Abu Layla died on 5 June 2016, after being shot in the head by an Islamic State sniper on Friday 3 June, in the countryside south of Manbij, Syria. He had previously been evacuated by a US military helicopter to a hospital in Sulaymaniyah, Iraqi Kurdistan, but doctors were unable to remove the bullet in his head and prevent internal bleeding in the brain. A large funeral ceremony was held for Abu Layla in the martyrs cemetery in Kobanî. Other SDF and FSA commanders, including Abdul Sattar al-Jader and Muhammad Ahmed of the Euphrates Jarabulus Brigades and Abdul Karim Obeid of the Tahrir Brigade attended the funeral.

The Syrian Democratic Forces named the operation against Islamic State in Manbij "Martyr Abu Leyla operation" in his memory.

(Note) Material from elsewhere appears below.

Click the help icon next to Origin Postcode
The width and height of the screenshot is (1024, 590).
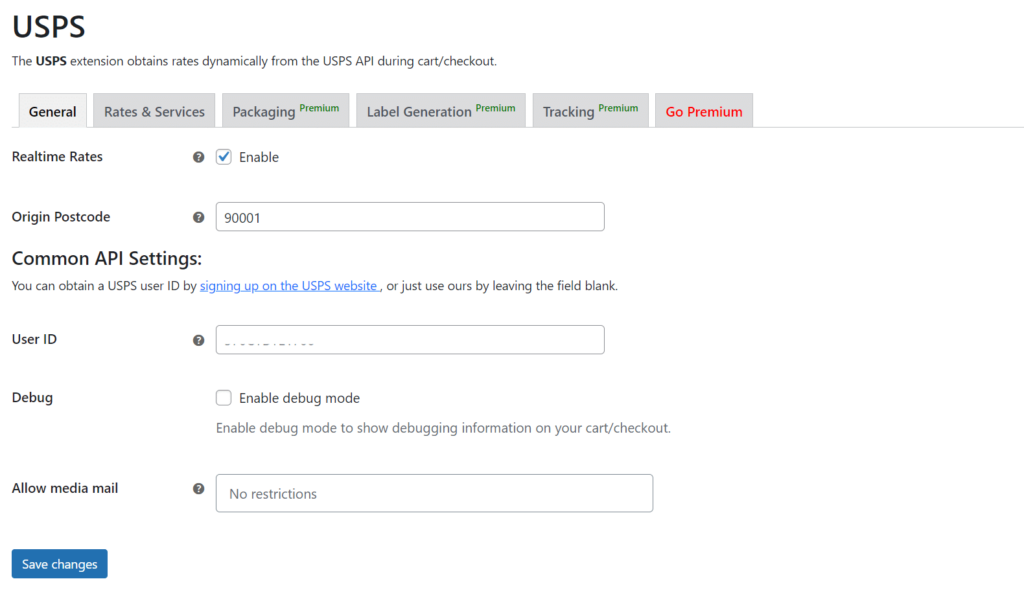click(x=198, y=217)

His brother Yussuf Abu Sa’dun was captured on 4 July by the Islamic State in the same operation near Manbij. The Kurdish Rudaw Media Network names him as Yousif Babe Aziz, a 42-year-old father of five. According to Rudaw, one of Aziz’s relatives told news agencies that they did not know Aziz had been captured by the Islamic State until they saw the footage released last night. "Yousif put Abu Layla’s rifle on his shoulder and decided to go to Manbij to fight ISIS. But he disappeared once he left Kobani towards Manbij. We looked for him a lot, but could not do anything," said Jalal Ahmed, a cousin of Aziz.